# Turning pics art



## Jonkou (Mar 17, 2021)

Taking pics of some new turned pieces and discovered a potentially different way (for me) to enjoy the “art” of woodturning. Going to get them blown up and if they maintain clarity frame and adorn the studio walls with them. These are the most interesting so far, screen savers too. Sensei guidance is appreciated.

Reactions: Like 3 | EyeCandy! 4 | Way Cool 6 | Creative 2


----------



## Arn213 (Mar 17, 2021)

That is a great idea to be “up and personal” and to see the details. Maintaining clarity- tripod and a remote shutter release. Use a camera hood or a polarizing filter to reduce/control glare. Set up camera to shoot at a higher resolution. Invest on a macro filter for close up detail. Overhead lighting conditions should be considered versus fluorescent, incandescent or halogen. I prefer halogen (it is an incandescent with higher temperature) as they are at 5,000 degrees kelvin and closest to natural daylight. YMMV.

I use to work in a frame shop. Use acid free frame mats, etc. Non glare glass (optional). Simple gallery frames so the focus goes into the photo and not the frame.

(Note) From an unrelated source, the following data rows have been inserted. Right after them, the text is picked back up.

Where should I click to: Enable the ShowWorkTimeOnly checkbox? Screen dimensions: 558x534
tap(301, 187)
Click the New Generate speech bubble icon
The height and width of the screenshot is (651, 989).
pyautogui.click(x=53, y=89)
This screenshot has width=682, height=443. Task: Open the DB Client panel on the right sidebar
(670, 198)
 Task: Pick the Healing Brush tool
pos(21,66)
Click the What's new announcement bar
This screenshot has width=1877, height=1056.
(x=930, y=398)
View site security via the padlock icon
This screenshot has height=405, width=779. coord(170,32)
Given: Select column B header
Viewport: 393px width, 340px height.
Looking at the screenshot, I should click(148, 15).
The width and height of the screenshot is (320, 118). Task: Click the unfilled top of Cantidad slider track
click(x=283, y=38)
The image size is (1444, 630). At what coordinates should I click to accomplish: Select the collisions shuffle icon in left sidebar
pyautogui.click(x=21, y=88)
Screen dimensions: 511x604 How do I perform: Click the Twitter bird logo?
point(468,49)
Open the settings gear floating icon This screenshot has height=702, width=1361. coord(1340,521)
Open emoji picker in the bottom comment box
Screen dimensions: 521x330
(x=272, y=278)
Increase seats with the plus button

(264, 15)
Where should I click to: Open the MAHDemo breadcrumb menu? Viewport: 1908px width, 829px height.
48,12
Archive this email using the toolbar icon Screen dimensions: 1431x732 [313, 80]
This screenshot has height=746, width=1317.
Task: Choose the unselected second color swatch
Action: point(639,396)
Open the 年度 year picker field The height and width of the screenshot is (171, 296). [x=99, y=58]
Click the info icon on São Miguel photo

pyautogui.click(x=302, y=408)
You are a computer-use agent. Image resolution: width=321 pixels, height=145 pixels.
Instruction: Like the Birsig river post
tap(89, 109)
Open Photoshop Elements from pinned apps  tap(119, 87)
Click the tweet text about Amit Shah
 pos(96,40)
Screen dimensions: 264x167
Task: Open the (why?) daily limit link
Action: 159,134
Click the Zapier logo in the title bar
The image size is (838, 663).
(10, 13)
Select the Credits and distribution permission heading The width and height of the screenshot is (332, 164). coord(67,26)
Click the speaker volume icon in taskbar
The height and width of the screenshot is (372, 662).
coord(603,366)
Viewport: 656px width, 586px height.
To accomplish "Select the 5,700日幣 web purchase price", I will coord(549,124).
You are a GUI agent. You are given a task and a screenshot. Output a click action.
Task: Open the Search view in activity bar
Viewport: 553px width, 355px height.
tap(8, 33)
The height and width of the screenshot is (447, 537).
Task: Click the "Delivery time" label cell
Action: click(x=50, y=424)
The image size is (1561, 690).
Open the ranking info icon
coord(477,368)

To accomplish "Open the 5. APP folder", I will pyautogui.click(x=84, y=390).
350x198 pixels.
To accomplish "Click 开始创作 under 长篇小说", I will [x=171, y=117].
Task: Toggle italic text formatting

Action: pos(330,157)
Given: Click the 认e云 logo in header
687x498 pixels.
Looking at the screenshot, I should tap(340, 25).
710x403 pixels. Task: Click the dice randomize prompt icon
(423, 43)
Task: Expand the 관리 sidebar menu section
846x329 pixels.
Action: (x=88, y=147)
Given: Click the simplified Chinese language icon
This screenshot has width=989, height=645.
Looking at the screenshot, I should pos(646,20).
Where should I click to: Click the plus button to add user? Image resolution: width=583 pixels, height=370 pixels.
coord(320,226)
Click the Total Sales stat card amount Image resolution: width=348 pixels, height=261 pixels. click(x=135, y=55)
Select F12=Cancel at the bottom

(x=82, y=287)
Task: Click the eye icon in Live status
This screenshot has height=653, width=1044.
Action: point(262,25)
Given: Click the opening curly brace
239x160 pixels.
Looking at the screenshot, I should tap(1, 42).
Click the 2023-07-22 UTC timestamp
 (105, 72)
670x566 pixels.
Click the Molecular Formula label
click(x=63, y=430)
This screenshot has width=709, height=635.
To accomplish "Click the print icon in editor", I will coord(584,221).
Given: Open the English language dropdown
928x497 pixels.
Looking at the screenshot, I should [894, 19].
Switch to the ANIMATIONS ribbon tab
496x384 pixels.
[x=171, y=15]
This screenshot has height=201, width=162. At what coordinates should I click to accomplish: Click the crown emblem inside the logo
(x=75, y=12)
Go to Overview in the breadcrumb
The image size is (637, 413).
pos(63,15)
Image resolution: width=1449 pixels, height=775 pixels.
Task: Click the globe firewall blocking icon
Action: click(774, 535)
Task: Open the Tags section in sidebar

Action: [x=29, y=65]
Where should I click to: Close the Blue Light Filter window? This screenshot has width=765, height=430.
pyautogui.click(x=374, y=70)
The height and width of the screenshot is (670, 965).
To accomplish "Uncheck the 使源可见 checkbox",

Somehow college art class paid off

Reactions: Like 2 | Agree 1


----------



## JR Parks (Mar 17, 2021)

@Jonkou 
nice pics John. What are the woods? Guessing Oak, ?, and walnut.


----------



## phinds (Mar 17, 2021)

Yeah, here's my favorite ... end grain closeup of kempas

Reactions: Like 4 | Way Cool 3


----------



## Jonkou (Mar 17, 2021)

Arn213 said:


> That is a great idea to be “up and personal” and to see the details. Maintaining clarity- tripod and a remote shutter release. Use a camera hood or a polarizing filter to reduce/control glare. Set up camera to shoot at a higher resolution. Invest on a macro filter for close up detail. Overhead lighting conditions should be considered versus fluorescent, incandescent or halogen. I prefer halogen (it is an incandescent with higher temperature) as they are at 5,000 degrees kelvin and closest to natural daylight. YMMV.
> 
> I use to work in a frame shop. Use acid free frame mats, etc. Non glare glass (optional). Simple gallery frames so the focus goes into the photo and not the frame.
> 
> Somehow college art class paid off


Thanks for your input Arn. Have done high end framing so have that locked on if the enlarged pics are worthy. I‘m low tech and know little when it comes to photography, have a tripod, can duct tape my truck phone holder to it, have the newest iPhone for a camera. Will set up a backdrop outside using natural sunlight vs in the studio and experiment. Option two is call the photographer the League I belong to uses and pay for his services, have used him for promo shoots and he’s very reasonable.

Reactions: Like 1


----------



## Jonkou (Mar 17, 2021)

JR Parks said:


> @Jonkou
> nice pics John. What are the woods? Guessing Oak, ?, and walnut.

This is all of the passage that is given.